Un murmure se répandit parmi les reporters présents lorsque plusieurs se mirent à parler simultanément à voix basse dans leur téléphone portable. Ekström haussa un peu la voix.
— Avez-vous un suspect ? cria un reporter de la radio.
— Merci de ne pas m'interrompre, j'en arrive aux faits. La situation ce soir est qu'une personne a été identifiée et que la police voudrait l'interroger au sujet de ces trois meurtres.
— Qui est-ce ?
— C'est une femme. La police recherche une femme de vingt-six ans qui a un lien avec le propriétaire de l'arme et que nous savons s'être trouvée sur le lieu du crime à Enskede.
Bublanski plissa les sourcils et eut l'air sévère. Ils en arrivaient maintenant au point de l'ordre du jour où Ekström et lui n'avaient pas été d'accord, à savoir si la direction des investigations allait nommer la personne qu'ils avaient de bonnes raisons de soupçonner pour les trois meurtres. Bublanski aurait préféré différer. Ekström, lui, était d'avis qu'on ne pouvait pas attendre.
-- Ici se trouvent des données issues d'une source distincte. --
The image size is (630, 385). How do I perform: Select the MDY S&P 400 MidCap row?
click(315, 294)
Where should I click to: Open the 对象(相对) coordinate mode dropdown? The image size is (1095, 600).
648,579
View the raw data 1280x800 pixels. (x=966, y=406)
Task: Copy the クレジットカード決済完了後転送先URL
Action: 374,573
Les arguments d'Ekström étaient irréfutables. La police recherchait une femme connue, psychiquement malade et soupçonnée sur de bonnes bases de trois meurtres. Au cours de la journée, l'alerte avait été donnée au niveau départemental, puis national. Ekström affirmait que Lisbeth Salander était à considérer comme dangereuse et qu'il était par conséquent de l'intérêt de tous qu'elle soit arrêtée au plus vite.
Les arguments de Bublanski avaient été plus vagues. A son avis, il fallait raisonnablement attendre l'examen technique de l'appartement de maître Bjurman avant que la direction des investigations adhère de façon aussi univoque à une seule hypothèse.
A cela, Ekström avait répliqué que, selon tous les éléments accessibles, Lisbeth Salander était une femme psychiquement malade avec un penchant pour la violence et que quelque chose avait manifestement déclenché une folie meurtrière. Rien ne garantissait que les actes de violence allaient cesser.
— Qu'est-ce qu'on fera, si au cours des prochaines vingt-quatre heures elle entre dans un autre appartement et assassine encore des gens ? avait lancé Ekström.
Bublanski n'avait pas eu d'argument à opposer et Ekström avait constaté que ce n'était pas les précédents qui manquaient. Quand le triple meurtrier Juha Valjakkala d'Amsele avait été pourchassé dans tout le royaume, la police avait publié un avis de recherche avec son nom et sa photographie justement parce qu'il était considéré comme un danger public. On pouvait avancer le même argument au sujet de Lisbeth Salander, par conséquent Ekström avait décidé qu'elle serait nommée.
Ekström leva une main pour interrompre le brouhaha parmi les reporters. La révélation qu'une femme était recherchée pour un triple meurtre allait faire des titres énormes. Il indiqua que Bublanski allait parler. Bublanski se racla la gorge deux fois, ajusta ses lunettes et regarda fixement les papiers avec les formulations sur lesquelles ils s'étaient mis d'accord.
— La police recherche une femme âgée de vingt-six ans du nom de Lisbeth Salander. Une photo des archives des passeports sera distribuée. Nous ignorons à l'heure actuelle l'endroit où elle se trouve mais nous pensons qu'elle est toujours dans la région de Stockholm. La police sollicite l'aide du public pour trouver au plus vite cette femme. Lisbeth Salander mesure un mètre cinquante et elle est d'une constitution frêle.
Il respira à fond, nerveusement. Il transpirait et sentit qu'il était mouillé sous les bras.
— Lisbeth Salander a été soignée dans une clinique psychiatrique et on considère qu'elle peut constituer un danger pour elle-même et pour autrui. Nous voudrions souligner qu'à l'heure actuelle nous ne pouvons pas établir de façon catégorique que c'est elle la meurtrière, mais les circonstances sont telles que nous voulons l'entendre au plus vite au sujet des meurtres d'Enskede et d'Odenplan.
— C'est n'importe quoi ! cria un reporter d'un journal du soir. Soit elle est suspectée des meurtres, soit elle ne l'est pas.